Does it work? Well, users say that it "makes the creation of social network maps as easy as making a pie chart."
Users can use NodeXL to make maps of public social media conversations based upon topics that matter to them. These maps of connections between people who mention a product, or a brand or some other key word or phrase, can reveal to users key positions and clusters in the crowded social networks. In this manner, users can zero-in on individuals who discuss a topic as they appear to be the "center" of the display and often are one of the key and influential members of the population being analyzed as well as have the ability to measure changes over time.
With small and multinational businesses alike, entrepreneurs, private individuals, and State and Federal government agencies all looking to SNA tools for help in discerning trends, networking connections, and changes in social media interactions, Microsoft's NodeXL free, open-source plug-in for use with Excel provides users with instant graphical representations of the relationships that exist between complex networked data. This is an obvious breakthrough for researchers, students and end-users alike who seek to study and understand visual and network analytics and develop applications useful in the real world.

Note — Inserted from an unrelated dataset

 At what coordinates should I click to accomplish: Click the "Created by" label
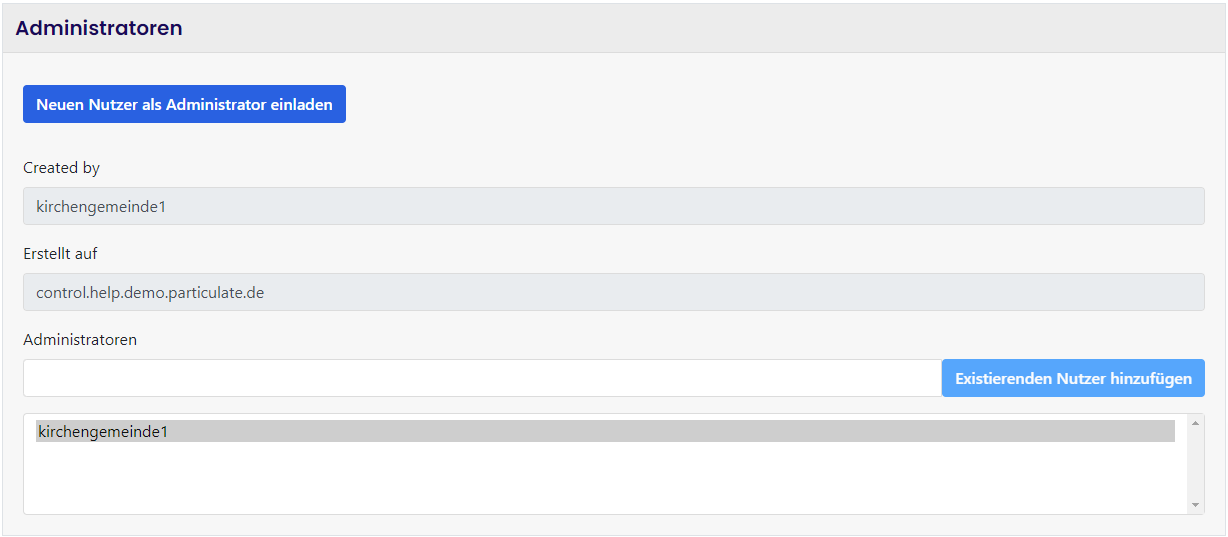62,168
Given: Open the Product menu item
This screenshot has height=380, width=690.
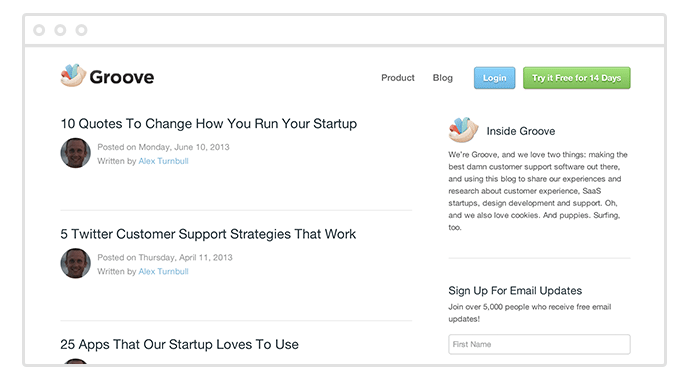Looking at the screenshot, I should click(398, 78).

Still interested? Then, this is a book for you - as members of the application development teams present readers with good overview case studies and how-to explanations regarding the developments behind each NodeXL application feature. Here's the table-of-contents to whet your interest:
I. Getting Started with Analyzing Social Media Networks
1. Introduction to Social Media and Social Networks
2. Social media: New Technologies of Collaboration
3. Social Network Analysis: Measuring, Mapping, and Modeling Collections of Connections
II. NodeXL Tutorial: Learning by Doing
4. Getting Started with NodeXL, Layout, Visual Design, and Labeling
5. Calculating and Visualizing Network Metrics
6. Preparing Data and Filtering
7. Clustering and Grouping
III Social Media Network Analysis Case Studies
8. Email: The Lifeblood of Modern Communication
9. Thread Networks: Mapping Message Boards and Email Lists
10. Twitter: Conversation, Entertainment, and Information, All in One Network!
11. Visualizing and Interpreting Facebook Networks
12. WWW Hyperlink Networks
13. Flickr: Linking People, Photos, and Tags
14. YouTube: Contrasting Patterns of Interaction and Prominence
15. Wiki Networks: Connections of Creativity and Collaboration
Appendix- NodeXL for Programmers
Principal authors are - from the University of Maryland - Derek L. Hansen of the iSchool and Ben Shneiderman of the Department of Computer Science and with Marc A. Smith, a sociologist, that is presently Chief Social Scientist with the Connected Action Consulting Group in Silicon Valley, California.
Highly recommended for college and university library collections, and readers interested in methodologies used to better understand the social networks permeating our personal and professional lives.